_Task:_
An exact transcription is needed, starting with the line that contains "Task: Click inside" and ending with the last line of the records.

- - - - - - -

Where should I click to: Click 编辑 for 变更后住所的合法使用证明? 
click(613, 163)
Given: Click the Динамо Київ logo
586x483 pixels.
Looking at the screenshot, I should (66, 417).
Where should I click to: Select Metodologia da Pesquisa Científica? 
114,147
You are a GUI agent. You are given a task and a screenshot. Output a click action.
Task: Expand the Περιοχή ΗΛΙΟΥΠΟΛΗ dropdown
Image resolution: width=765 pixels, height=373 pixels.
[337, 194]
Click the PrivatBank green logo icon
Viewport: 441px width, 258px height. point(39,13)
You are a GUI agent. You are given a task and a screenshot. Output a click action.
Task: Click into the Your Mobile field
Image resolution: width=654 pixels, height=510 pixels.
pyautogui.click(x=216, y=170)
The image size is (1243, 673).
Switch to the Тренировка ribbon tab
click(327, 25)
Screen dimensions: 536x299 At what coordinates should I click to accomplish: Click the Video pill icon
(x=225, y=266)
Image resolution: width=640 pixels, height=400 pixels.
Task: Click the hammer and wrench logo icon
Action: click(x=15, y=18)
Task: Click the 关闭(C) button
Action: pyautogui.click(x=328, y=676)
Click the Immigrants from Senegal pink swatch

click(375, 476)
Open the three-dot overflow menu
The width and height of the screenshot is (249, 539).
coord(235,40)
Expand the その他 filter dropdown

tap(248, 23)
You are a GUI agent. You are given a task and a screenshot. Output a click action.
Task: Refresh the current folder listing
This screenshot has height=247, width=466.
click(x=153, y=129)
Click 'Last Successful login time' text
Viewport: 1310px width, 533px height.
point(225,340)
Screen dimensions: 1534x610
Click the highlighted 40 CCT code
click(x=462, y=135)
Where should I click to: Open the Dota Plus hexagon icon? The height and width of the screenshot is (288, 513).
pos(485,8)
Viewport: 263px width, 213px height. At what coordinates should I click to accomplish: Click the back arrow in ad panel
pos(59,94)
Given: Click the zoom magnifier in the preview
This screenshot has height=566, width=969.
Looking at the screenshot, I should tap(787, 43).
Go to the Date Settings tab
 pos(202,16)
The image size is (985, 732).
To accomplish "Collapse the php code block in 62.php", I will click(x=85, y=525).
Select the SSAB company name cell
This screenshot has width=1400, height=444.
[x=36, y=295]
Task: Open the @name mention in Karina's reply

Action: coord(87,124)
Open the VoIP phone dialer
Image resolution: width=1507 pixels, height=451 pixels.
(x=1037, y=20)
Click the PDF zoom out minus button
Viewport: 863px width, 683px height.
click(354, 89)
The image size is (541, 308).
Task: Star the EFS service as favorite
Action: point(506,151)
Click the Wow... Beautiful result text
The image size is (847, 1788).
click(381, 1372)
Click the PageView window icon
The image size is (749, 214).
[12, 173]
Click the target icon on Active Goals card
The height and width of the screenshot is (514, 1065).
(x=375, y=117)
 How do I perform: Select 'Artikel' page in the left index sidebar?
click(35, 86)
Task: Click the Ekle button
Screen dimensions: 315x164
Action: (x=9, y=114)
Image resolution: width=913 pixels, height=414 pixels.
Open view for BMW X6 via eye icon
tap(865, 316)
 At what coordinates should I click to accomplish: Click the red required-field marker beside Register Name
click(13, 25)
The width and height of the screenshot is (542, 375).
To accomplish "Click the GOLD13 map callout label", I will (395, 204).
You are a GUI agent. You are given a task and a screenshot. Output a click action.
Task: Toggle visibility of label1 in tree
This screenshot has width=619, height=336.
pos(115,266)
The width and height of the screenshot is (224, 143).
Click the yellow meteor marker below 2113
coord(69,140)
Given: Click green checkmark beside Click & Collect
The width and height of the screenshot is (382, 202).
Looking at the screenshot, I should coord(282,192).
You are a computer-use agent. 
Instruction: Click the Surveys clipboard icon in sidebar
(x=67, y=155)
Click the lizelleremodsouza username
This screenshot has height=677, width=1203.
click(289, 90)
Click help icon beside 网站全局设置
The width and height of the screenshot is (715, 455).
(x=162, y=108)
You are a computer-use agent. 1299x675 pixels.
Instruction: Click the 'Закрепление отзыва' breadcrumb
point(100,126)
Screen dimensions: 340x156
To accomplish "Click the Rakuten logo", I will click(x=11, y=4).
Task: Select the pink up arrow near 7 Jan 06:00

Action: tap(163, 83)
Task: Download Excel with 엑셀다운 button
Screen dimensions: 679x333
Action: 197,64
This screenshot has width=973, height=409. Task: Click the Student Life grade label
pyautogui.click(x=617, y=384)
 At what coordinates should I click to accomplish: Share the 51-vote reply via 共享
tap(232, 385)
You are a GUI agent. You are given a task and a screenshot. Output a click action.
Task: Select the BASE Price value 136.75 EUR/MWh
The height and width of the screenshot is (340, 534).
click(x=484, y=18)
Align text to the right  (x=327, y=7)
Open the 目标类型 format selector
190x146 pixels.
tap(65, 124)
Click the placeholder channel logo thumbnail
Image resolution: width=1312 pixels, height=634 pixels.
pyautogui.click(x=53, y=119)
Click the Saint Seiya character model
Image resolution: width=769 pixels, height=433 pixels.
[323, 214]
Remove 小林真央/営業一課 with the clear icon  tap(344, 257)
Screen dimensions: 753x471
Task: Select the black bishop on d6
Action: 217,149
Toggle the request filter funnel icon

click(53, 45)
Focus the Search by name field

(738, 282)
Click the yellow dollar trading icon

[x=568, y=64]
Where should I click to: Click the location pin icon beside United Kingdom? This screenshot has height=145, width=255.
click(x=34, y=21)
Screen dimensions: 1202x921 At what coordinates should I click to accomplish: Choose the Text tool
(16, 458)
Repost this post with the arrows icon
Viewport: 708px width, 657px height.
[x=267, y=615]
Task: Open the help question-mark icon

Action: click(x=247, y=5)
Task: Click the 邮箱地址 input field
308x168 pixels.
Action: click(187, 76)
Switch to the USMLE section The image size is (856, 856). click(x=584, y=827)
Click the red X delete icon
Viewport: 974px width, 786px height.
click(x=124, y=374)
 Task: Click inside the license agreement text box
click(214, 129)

- - - - - - -

_Written answer:_
 Task: Click inside the license agreement text box
click(214, 129)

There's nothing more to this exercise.